Semantic Change DetectionLand-cover ChangeDual-branch EncoderTransformerMulti-scale RepresentationPseudo-changesRemote SensingFeature AlignmentCNNDINOv3
Authors
Xinyu Tong, Meihua Zhou, Jinxiao Sun, Yingjie Tang, Lei Wang
Abstract
Semantic change detection (SCD) aims to simultaneously locate land-cover changes and identify semantic categories before and after transition. However, existing methods suffer from insufficient cross-temporal alignment, weak multi-scale representation, and poor robustness to pseudo-changes caused by illumination, season, and registration noise. To address these issues, we propose a novel end-to-end semantic change detection network named SemDINO, which integrates a dual-branch encoder, multi-scale temporal interaction, semantic purification, change enhancement, and decoupled multi-task prediction into a unified framework. Specifically, we construct a dual-branch encoder that combines a CNN backbone and frozen DINOv3 features via gated pyramid fusion, enabling rich multi-scale semantic representation.
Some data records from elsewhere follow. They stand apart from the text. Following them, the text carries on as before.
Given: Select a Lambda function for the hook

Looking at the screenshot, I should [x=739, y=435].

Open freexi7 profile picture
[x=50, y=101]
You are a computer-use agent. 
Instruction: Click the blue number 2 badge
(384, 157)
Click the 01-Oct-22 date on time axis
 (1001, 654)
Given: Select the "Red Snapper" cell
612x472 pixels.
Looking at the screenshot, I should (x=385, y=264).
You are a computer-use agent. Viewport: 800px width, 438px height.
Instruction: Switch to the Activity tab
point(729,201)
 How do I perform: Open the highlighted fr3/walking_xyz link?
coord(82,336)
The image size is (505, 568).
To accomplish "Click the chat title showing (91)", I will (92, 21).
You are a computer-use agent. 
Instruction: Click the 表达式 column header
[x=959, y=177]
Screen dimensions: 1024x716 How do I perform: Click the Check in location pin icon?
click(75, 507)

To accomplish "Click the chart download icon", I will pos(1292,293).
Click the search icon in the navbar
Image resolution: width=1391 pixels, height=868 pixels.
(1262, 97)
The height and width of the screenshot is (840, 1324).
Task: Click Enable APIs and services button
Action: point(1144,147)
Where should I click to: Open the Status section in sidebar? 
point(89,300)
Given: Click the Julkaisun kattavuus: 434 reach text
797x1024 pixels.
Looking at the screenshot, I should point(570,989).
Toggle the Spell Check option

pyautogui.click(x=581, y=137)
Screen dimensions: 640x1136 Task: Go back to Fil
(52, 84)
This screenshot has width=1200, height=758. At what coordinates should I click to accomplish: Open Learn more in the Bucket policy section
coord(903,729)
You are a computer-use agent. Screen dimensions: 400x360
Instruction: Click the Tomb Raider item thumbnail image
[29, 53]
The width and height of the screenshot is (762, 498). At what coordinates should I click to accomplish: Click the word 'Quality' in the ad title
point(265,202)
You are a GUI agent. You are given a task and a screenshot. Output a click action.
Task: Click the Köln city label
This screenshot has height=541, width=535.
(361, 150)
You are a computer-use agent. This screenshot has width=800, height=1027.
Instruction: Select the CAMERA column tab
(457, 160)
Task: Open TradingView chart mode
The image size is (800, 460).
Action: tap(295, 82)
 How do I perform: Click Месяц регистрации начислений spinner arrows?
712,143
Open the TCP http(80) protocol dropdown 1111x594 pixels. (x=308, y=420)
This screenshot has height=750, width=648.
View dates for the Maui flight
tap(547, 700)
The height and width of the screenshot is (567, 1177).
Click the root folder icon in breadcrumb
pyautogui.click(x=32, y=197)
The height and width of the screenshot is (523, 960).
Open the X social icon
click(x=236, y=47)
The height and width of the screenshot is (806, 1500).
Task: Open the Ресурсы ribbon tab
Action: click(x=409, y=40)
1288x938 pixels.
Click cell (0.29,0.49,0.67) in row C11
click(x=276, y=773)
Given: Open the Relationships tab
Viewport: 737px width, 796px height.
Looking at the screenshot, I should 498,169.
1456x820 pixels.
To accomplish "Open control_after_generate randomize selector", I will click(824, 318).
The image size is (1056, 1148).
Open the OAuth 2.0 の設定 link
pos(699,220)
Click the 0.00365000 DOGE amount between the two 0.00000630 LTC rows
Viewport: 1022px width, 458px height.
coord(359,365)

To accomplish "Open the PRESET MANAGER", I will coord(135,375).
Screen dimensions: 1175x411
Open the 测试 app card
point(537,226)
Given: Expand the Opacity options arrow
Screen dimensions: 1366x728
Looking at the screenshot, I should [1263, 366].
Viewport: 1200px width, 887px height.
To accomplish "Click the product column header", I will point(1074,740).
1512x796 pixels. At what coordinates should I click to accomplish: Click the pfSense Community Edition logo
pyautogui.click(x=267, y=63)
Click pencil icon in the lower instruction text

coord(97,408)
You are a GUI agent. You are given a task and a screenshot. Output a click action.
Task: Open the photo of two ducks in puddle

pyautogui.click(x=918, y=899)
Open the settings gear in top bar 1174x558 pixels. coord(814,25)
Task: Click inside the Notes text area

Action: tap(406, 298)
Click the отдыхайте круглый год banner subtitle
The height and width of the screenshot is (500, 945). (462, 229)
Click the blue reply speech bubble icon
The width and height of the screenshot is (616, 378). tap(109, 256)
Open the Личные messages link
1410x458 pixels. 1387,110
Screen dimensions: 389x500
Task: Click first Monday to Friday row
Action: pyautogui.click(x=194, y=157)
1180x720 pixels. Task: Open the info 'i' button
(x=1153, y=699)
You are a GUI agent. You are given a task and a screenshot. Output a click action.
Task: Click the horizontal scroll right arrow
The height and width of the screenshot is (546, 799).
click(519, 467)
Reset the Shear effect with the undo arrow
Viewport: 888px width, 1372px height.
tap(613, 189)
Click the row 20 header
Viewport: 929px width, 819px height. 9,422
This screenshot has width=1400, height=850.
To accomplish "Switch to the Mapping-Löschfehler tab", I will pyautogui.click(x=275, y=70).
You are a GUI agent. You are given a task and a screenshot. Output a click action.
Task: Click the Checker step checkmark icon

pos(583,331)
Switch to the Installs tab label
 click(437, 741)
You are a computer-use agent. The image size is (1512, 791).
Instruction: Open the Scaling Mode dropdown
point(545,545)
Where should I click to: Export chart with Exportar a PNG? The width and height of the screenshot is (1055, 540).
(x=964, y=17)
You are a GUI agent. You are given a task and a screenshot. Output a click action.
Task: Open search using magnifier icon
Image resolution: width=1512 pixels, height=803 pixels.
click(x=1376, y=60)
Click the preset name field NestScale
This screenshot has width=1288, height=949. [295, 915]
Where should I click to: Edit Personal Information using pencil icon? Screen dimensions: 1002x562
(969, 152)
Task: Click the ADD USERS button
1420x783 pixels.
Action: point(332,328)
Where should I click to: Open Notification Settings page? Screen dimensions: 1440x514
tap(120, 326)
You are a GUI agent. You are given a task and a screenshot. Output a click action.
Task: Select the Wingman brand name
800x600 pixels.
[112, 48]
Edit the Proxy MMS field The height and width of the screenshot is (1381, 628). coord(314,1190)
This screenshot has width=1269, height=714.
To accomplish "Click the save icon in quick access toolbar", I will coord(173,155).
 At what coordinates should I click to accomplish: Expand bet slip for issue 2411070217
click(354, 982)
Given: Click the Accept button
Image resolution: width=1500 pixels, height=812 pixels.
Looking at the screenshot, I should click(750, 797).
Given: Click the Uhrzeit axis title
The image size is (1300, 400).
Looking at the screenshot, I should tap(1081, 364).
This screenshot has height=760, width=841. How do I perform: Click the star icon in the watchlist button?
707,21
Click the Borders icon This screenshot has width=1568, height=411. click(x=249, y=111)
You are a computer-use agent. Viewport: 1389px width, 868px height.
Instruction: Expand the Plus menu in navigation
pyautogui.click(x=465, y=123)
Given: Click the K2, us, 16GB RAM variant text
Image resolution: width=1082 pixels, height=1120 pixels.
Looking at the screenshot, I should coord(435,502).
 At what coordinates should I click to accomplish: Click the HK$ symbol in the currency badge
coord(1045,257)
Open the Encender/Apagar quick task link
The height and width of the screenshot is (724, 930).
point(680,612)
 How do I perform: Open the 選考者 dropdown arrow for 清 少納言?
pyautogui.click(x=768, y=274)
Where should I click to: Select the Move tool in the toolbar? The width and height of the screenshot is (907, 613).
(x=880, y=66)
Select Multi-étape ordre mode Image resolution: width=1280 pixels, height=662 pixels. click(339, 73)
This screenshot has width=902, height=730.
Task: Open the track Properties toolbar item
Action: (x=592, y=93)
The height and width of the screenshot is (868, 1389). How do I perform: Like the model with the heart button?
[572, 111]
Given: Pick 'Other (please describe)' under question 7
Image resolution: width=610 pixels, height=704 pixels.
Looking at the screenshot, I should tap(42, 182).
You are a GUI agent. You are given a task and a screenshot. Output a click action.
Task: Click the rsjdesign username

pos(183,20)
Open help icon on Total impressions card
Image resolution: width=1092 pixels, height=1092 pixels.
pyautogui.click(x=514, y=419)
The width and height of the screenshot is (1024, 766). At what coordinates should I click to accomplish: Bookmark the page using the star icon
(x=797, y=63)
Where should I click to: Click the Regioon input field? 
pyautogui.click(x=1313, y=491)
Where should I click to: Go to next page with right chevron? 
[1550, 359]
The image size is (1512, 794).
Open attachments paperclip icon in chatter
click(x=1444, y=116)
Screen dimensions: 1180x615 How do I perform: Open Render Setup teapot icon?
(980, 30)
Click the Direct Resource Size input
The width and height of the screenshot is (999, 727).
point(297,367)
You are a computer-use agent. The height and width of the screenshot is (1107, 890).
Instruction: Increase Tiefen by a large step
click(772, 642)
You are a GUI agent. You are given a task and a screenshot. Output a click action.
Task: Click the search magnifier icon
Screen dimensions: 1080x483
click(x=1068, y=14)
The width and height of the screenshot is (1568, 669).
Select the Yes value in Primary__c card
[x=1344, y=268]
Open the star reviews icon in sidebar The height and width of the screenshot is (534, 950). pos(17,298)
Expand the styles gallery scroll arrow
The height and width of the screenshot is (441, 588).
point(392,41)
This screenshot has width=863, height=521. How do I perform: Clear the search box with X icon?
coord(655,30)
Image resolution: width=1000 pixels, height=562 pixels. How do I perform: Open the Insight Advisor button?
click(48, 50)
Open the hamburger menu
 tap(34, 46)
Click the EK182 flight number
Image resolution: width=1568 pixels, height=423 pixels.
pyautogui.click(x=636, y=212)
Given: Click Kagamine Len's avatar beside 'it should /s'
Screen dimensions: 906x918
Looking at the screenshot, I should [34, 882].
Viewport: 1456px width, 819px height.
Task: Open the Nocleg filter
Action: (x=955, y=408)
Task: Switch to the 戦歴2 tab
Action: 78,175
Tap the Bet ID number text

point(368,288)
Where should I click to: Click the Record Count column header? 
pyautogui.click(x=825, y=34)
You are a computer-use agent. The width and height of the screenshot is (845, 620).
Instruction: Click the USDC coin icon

Then, a multi-scale temporal bidirectional transformer interaction (M-TBTT) module is proposed to achieve global cross-temporal feature alignment and information interaction. To further enhance genuine changes and suppress pseudo-variations, we introduce semantic purification (SCP), bidirectional change enhancement (BiChangeEnhance), and multi-scale change enhancement (MCE) modules collaboratively. Finally, a multi-branch CD prediction head is designed to jointly output binary change mask, bi-temporal semantic maps, and edge constraint. Extensive experiments on public remote sensing CD datasets demonstrate that SemDINO achieves superior performance and generalization ability against state-of-the-art methods, especially in complex scenarios with interference factors.